REQUIREMENTS. Lay out the listing lines from the one containing "Screen dimensions: 1332x896" through the one containing "(x=1214, y=606)", both included, as a Markdown table with the columns No. and Text, numbering the rows and omitting blank lines.

SUPPLIED RECORDS.
------------------------------------

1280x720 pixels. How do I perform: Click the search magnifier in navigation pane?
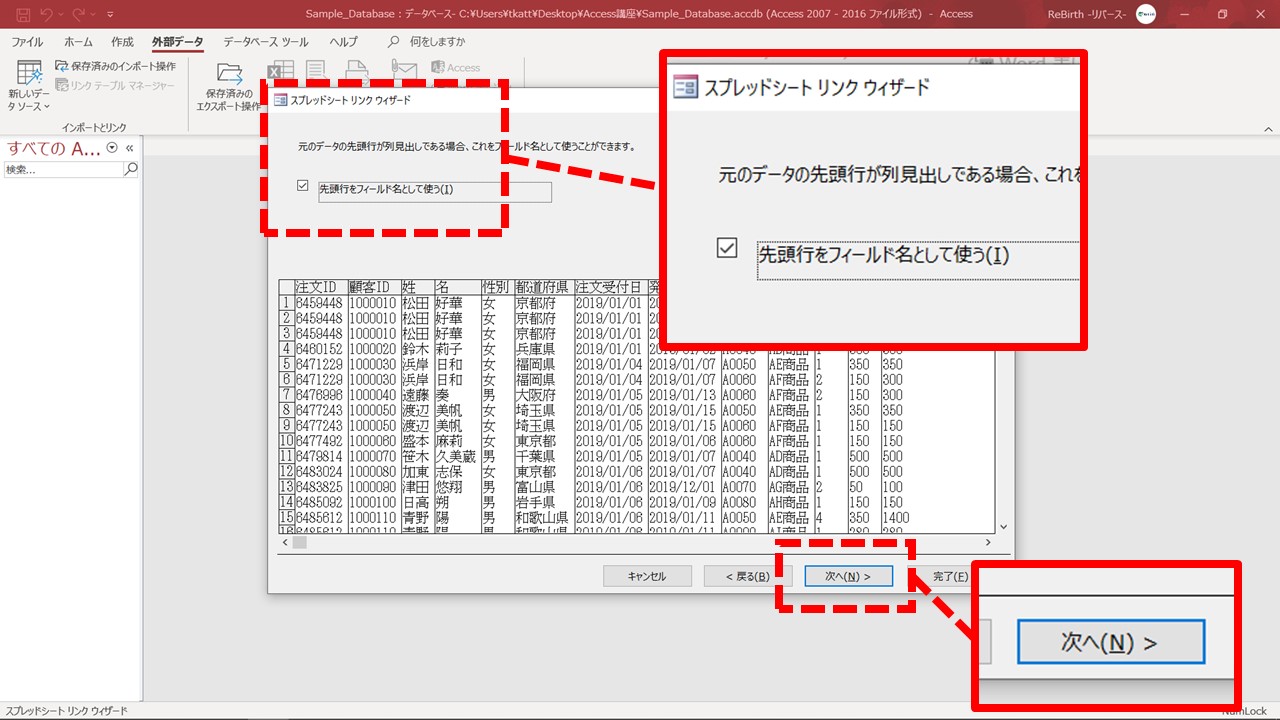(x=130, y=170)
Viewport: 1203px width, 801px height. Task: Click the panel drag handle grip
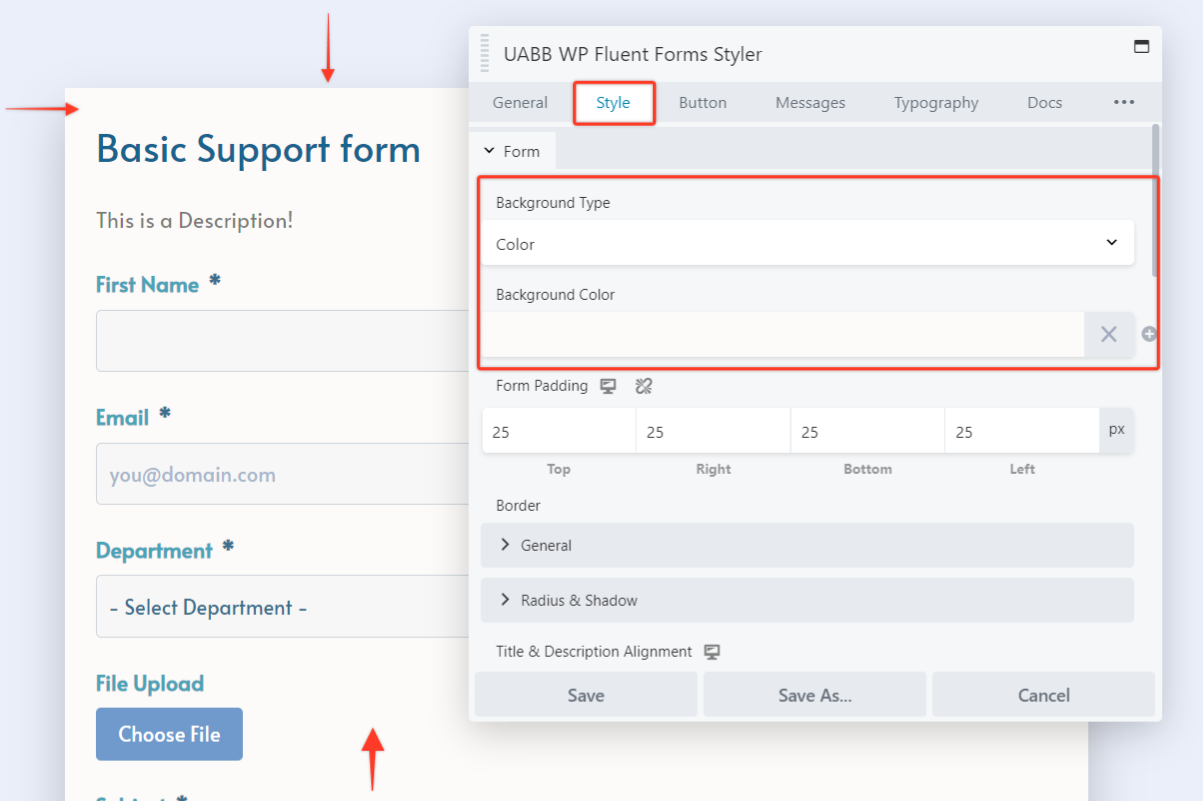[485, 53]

------------------------------------

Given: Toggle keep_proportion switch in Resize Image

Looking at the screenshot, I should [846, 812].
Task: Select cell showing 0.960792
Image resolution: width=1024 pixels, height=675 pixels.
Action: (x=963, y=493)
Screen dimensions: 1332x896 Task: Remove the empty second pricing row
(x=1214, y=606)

------------------------------------

RESPONSE FOR THIS EXERCISE.
| No. | Text |
|---|---|
| 1 | Screen dimensions: 1332x896 Task: Remove the empty second pricing row |
| 2 | (x=1214, y=606) |